La nuit, ils parlent du complexe avec une désarmante simplicité.
Ils parlent et même souvent sans parler, ils agissent, ils s'entendent, ils jouent à quatre mains et tout est l'instrument.
Peut-être parce qu'ils sont issus pour l'un de rêve, et l'autre d'écriture, ils sont de la même pâte imaginaire. La pâte des chairs mêlées. Les chairs imaginantes.

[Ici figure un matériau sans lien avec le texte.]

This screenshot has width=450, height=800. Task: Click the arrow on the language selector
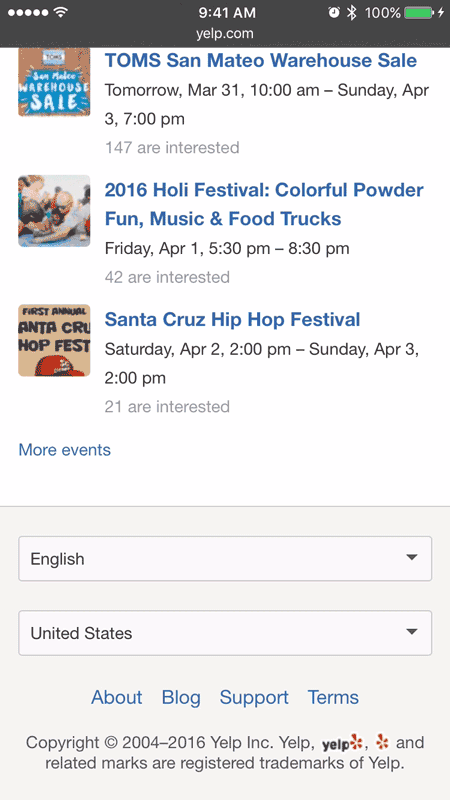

Chaque jour André – Andres – arpente les rues. Martin le devine de sa fenêtre, l'observe les yeux fermés, le voit reprendre place dans le fourmillement du livre. Martin met le livre dans sa poche et André dedans. Il part, croise des André en liberté, des Andres, des mélodies, des arpèges s'égrenant ou sautillant, silhouettes vivantes, écorces elles-mêmes d'une autre vie – ou de multiples vies internes. Martin voit tout cela, et Andres aussi, dans leur échange de regard, d'un mot, de quelques mots parfois. Il leur arrive de convoquer quelque chose dans un bout de conversation : le temps, les événements de la rue, ou du stade.
Ce qui préoccupe André, Martin ne le sait pas, sinon pour une toute petite part, qui apparaît dans le livre.
Martin entre aussi par petites bribes dans un livre, il s'y laisse glisser. Il glisse comme une pâte d'argile, parfois presque une eau, des doigts qui l'écrivent. Il est de graphite, gris comme le sable d'une rivière où jouait un enfant – un gris indélébile dans la mémoire, dans le toucher, dans le goût – un gris de schistes. Ardoises, ce mot n'est pas rien. Celui du soleil, du vagabondage, celui de l'écriture. Le goût d'une amertume, dure, un goût durable – un goût solide.
Andres le photographie alors qu'il est en train de lire. Sur un banc, les yeux devant lui, où semble défiler la rivière.